**TASK PROMPT**
Repeat only the lines from the one holding "Click the Options window title icon" down to the last line of the listing below, including both of those lines.

++++++++

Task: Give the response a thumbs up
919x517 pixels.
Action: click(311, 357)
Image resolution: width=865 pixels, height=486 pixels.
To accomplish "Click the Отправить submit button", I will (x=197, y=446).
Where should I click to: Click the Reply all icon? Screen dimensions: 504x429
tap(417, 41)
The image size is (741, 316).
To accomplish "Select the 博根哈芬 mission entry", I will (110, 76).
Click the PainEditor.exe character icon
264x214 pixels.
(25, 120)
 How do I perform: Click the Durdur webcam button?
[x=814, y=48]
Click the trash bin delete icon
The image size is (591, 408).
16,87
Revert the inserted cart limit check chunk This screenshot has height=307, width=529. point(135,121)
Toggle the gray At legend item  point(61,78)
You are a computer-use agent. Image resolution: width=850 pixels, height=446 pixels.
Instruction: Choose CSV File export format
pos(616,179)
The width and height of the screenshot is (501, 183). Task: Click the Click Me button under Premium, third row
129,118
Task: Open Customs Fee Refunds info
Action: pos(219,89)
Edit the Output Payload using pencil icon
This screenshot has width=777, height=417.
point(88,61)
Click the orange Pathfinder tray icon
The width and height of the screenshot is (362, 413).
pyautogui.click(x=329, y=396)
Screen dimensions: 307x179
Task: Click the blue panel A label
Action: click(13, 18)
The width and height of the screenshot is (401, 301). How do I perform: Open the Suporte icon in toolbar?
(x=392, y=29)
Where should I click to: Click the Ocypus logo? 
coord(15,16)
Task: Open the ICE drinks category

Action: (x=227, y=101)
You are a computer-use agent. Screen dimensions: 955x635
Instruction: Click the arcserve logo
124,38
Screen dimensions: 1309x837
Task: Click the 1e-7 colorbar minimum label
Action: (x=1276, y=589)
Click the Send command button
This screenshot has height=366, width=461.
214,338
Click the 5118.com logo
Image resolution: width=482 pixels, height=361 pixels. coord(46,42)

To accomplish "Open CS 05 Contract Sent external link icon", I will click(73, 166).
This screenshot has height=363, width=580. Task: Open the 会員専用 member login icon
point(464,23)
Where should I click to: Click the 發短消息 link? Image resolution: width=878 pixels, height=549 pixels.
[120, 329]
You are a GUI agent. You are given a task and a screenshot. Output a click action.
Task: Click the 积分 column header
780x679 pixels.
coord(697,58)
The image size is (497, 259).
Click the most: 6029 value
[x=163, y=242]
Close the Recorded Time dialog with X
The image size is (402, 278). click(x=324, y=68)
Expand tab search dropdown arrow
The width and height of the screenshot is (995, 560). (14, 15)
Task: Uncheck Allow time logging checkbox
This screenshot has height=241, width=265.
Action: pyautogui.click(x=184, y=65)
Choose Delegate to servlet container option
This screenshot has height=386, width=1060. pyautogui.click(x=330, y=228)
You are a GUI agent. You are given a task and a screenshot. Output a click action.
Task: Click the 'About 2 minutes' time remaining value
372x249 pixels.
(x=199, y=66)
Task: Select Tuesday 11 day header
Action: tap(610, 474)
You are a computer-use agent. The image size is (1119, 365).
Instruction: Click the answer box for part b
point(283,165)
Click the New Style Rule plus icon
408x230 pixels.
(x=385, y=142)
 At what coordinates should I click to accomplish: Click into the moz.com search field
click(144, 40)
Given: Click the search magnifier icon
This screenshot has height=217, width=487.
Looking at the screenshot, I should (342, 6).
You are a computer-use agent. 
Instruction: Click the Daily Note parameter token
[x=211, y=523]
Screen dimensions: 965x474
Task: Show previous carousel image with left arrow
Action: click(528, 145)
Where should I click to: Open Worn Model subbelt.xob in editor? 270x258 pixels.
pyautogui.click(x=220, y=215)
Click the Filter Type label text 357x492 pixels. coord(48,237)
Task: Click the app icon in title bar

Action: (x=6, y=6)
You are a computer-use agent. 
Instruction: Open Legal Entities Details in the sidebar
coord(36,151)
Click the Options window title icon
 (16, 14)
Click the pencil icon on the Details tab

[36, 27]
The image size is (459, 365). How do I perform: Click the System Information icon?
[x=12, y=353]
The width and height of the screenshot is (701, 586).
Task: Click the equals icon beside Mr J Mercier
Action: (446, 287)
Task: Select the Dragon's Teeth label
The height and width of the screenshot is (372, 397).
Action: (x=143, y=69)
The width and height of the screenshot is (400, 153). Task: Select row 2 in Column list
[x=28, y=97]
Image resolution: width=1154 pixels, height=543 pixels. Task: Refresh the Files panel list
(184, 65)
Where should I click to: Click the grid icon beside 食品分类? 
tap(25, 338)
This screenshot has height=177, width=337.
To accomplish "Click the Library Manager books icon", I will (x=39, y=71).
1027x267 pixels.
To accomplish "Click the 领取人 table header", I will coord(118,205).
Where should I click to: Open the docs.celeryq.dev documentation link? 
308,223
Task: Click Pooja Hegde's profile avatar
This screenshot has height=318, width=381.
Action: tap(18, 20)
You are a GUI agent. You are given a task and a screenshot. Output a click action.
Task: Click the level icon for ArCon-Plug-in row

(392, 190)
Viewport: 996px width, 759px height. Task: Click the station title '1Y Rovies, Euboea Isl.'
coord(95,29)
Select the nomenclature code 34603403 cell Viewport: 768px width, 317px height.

++++++++

**SOLUTION TO THIS EXERCISE**
Click the Options window title icon
 (16, 14)
Click the pencil icon on the Details tab

[36, 27]
The image size is (459, 365). How do I perform: Click the System Information icon?
[x=12, y=353]
The width and height of the screenshot is (701, 586).
Task: Click the equals icon beside Mr J Mercier
Action: (446, 287)
Task: Select the Dragon's Teeth label
The height and width of the screenshot is (372, 397).
Action: (x=143, y=69)
The width and height of the screenshot is (400, 153). Task: Select row 2 in Column list
[x=28, y=97]
Image resolution: width=1154 pixels, height=543 pixels. Task: Refresh the Files panel list
(184, 65)
Where should I click to: Click the grid icon beside 食品分类? 
tap(25, 338)
This screenshot has height=177, width=337.
To accomplish "Click the Library Manager books icon", I will (x=39, y=71).
1027x267 pixels.
To accomplish "Click the 领取人 table header", I will coord(118,205).
Where should I click to: Open the docs.celeryq.dev documentation link? 
308,223
Task: Click Pooja Hegde's profile avatar
This screenshot has height=318, width=381.
Action: tap(18, 20)
You are a GUI agent. You are given a task and a screenshot. Output a click action.
Task: Click the level icon for ArCon-Plug-in row

(392, 190)
Viewport: 996px width, 759px height. Task: Click the station title '1Y Rovies, Euboea Isl.'
coord(95,29)
Select the nomenclature code 34603403 cell Viewport: 768px width, 317px height.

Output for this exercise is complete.